Polling tells a story of ambivalence when it comes to how citizens judge the benefits and costs of the current natural gas boom, and if one outweighs the other. The consensus seems to be that people want the benefits without the risks. Aware of these competing views, Brogan set out to conduct research about how Americans perceive the benefits and risks of natural gas, and how those perceptions shape their views of an energy source that will likely play a central role in powering our way of life for decades to come.
Brogan has been teaching at Rider since 2007. He earned a bachelor’s in political science from the University of Delaware, a master’s in public administration from Rutgers and a doctorate from the City University of New York. For much of his academic career, he focused his research on voting behavior, public budgeting and campaign finance. About four years ago, those topics began to shift.
“I wanted to do something that was more relevant to people’s lives,” Brogan says. “The pipeline study is useful to policymakers because it helps show what people are fearful of and how to mitigate that fear and open up a discussion of risk, which is often downplayed.”
He’s incorporated fieldwork into his classes, teaching students how to conduct interviews and gather research about natural gas pipelines from impacted landowners, officials from labor unions and regulatory agencies, activists and others.
Brogan also designed a national online study to help him understand how individuals perceive the likelihood and severity of pipeline accidents. Though rare, pipeline accidents can be catastrophic. “Pipeline accidents are usually out of sight, out of mind,” Brogan says. “National stories on pipeline explosions tend to be regional or local. It’s not like terrorism, which tends to receive national or international coverage.”
As a result, risks associated with natural gas pipelines are often abstract, making it difficult to evaluate their overall threat. Examples of threats more vivid in nature are much more likely to affect behavior. Think of terrorism. Most people accept the inconveniences of airline travel, such as security screenings and the removal of shoes, because it is very easy to recall the horrible outcomes of a terrorist attack.
“I don’t think there is any direct intention of obscuring the safety aspect when it comes to natural gas pipelines,” Brogan says, “but they don’t normally receive widespread, urgent attention because accidents ‘only’ happen to a family or a community.”

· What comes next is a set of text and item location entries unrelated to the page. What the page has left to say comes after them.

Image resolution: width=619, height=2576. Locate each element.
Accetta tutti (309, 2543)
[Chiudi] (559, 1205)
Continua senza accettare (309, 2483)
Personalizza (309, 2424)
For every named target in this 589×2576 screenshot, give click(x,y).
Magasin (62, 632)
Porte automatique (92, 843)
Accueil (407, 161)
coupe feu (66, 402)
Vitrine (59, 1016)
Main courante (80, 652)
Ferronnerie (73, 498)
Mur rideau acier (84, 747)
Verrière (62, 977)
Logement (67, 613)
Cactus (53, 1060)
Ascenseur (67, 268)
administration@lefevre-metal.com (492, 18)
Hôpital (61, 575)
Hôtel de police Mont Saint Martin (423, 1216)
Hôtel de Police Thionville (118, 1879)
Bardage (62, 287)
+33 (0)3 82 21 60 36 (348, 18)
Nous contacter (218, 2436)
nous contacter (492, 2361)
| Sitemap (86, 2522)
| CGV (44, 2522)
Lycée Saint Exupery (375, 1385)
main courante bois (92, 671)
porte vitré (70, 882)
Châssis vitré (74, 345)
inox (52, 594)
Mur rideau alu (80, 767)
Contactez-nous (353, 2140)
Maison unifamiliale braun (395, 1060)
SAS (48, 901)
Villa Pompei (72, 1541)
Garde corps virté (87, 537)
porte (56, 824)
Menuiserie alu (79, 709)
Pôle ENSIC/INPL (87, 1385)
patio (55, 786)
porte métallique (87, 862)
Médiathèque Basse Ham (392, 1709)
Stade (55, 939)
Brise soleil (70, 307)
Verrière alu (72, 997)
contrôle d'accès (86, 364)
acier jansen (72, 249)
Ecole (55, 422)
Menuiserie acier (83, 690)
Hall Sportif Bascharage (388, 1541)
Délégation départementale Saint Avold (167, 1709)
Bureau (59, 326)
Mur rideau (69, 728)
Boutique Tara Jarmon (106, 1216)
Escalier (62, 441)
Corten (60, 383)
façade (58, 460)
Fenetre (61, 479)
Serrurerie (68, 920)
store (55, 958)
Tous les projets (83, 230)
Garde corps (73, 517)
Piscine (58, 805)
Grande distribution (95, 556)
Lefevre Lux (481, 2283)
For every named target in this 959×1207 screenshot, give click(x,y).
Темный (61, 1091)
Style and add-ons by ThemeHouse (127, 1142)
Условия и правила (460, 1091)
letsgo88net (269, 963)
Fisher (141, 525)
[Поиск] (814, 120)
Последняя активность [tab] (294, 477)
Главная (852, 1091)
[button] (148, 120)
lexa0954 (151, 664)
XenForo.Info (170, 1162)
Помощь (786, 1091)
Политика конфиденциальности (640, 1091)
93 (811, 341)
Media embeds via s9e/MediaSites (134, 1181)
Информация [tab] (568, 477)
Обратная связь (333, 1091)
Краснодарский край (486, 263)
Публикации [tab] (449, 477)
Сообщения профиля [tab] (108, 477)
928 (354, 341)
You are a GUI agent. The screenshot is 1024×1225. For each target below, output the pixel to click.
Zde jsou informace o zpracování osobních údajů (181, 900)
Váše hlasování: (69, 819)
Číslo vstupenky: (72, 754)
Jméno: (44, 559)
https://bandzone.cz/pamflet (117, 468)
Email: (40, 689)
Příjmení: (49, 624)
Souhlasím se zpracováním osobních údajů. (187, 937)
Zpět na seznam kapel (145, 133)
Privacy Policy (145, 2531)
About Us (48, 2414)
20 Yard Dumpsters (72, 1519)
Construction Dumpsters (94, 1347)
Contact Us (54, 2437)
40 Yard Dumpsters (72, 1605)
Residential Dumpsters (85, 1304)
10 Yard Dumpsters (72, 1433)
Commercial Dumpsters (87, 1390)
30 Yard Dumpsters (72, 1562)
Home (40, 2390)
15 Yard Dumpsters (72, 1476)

Brogan found that as soon as individuals were presented with more vivid examples of pipeline risk, they became much more sensitive to safety issues. “Individuals seek out choices that ensure the maintenance of a perceived state of safety,” he says. In other words, any disruption to the status quo is viewed negatively, even when factoring in the chance of economic benefit. As such, individuals made aware of vivid examples of pipeline accidents are more likely to choose safety over money.
Is that choice irrational? Brogan says no. “In fact, when individuals become aware of risks of a particular project, there is a connection between emotion and rationality.”
“The use of vivid examples of pipeline risk help individuals conceptualize the problem in broader terms,” he continues. “That doesn’t mean vivid examples should necessarily drive public policy, but they can inform policymakers regarding the public’s perceptions of risk. The research suggests the public both wants and needs more information about the dangers of natural gas pipelines. If risks of pipeline expansion are deemed unnecessary by the public, then it should come as no surprise as to why organized opposition flourishes.”